- Opening Delimiter -

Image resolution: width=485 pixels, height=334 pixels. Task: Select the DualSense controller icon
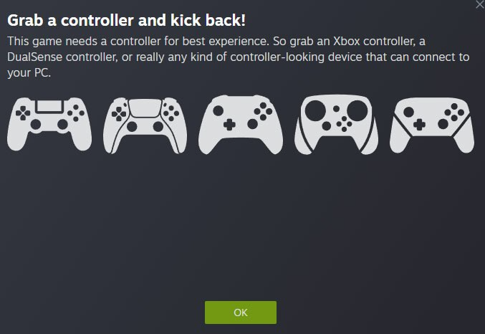[145, 125]
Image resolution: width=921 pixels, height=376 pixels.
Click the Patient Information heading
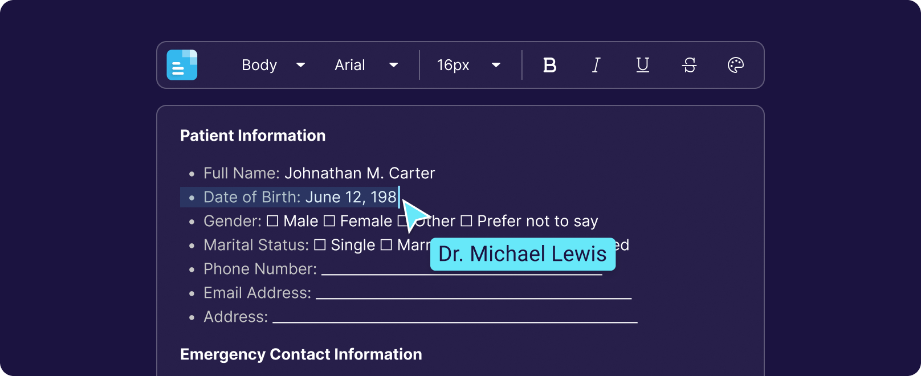[x=252, y=136]
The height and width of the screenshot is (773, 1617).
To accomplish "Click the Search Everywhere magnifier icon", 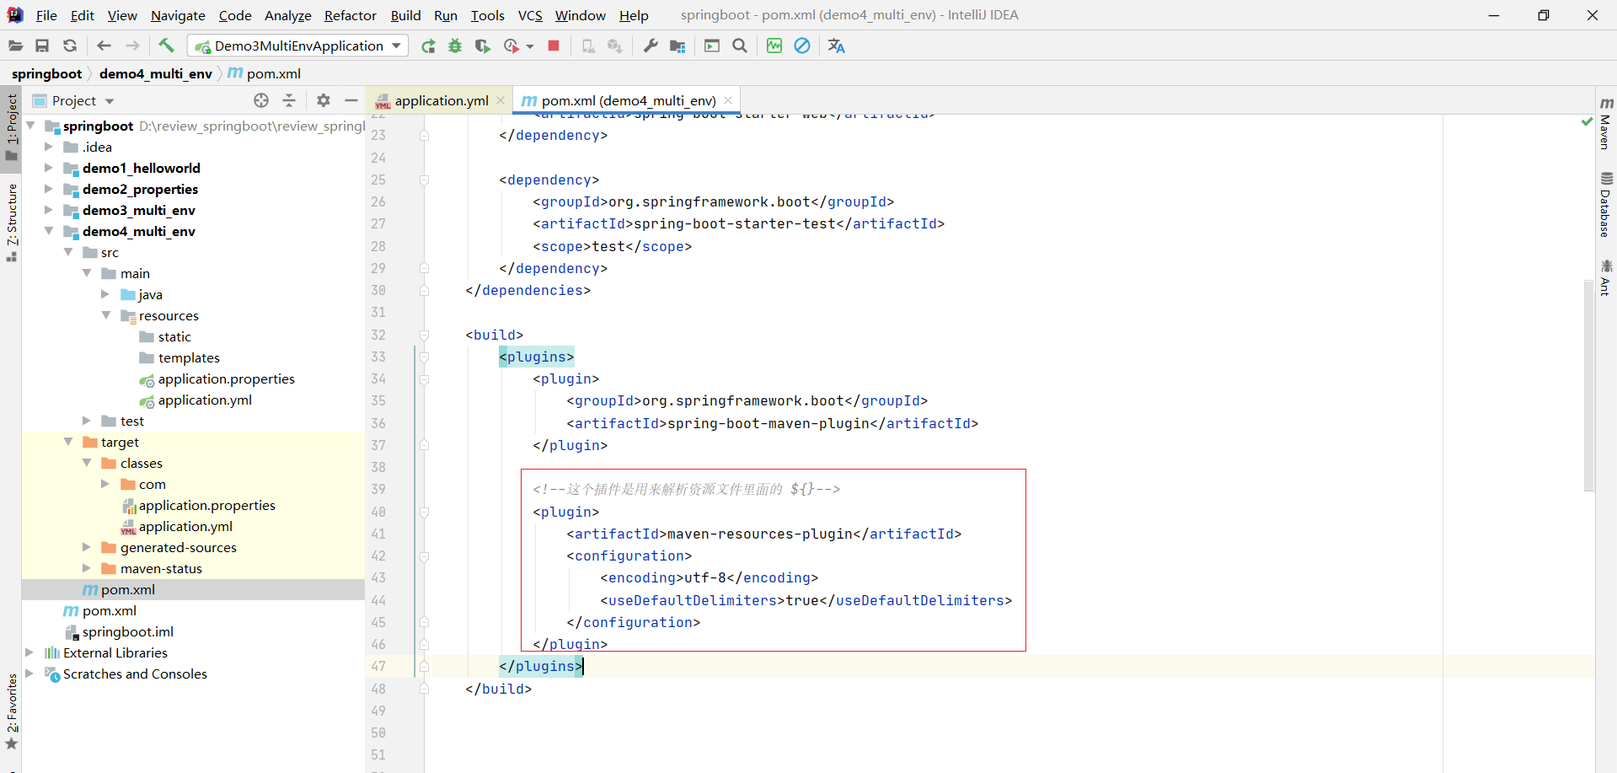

- Closing Delimiter -

Copy all the data exactly as written, but skip any picture.

Image resolution: width=485 pixels, height=334 pixels. Task: Select the DualSense controller icon
[145, 125]
Image resolution: width=921 pixels, height=376 pixels.
Click the Patient Information heading
[x=252, y=136]
The height and width of the screenshot is (773, 1617).
To accomplish "Click the Search Everywhere magnifier icon", 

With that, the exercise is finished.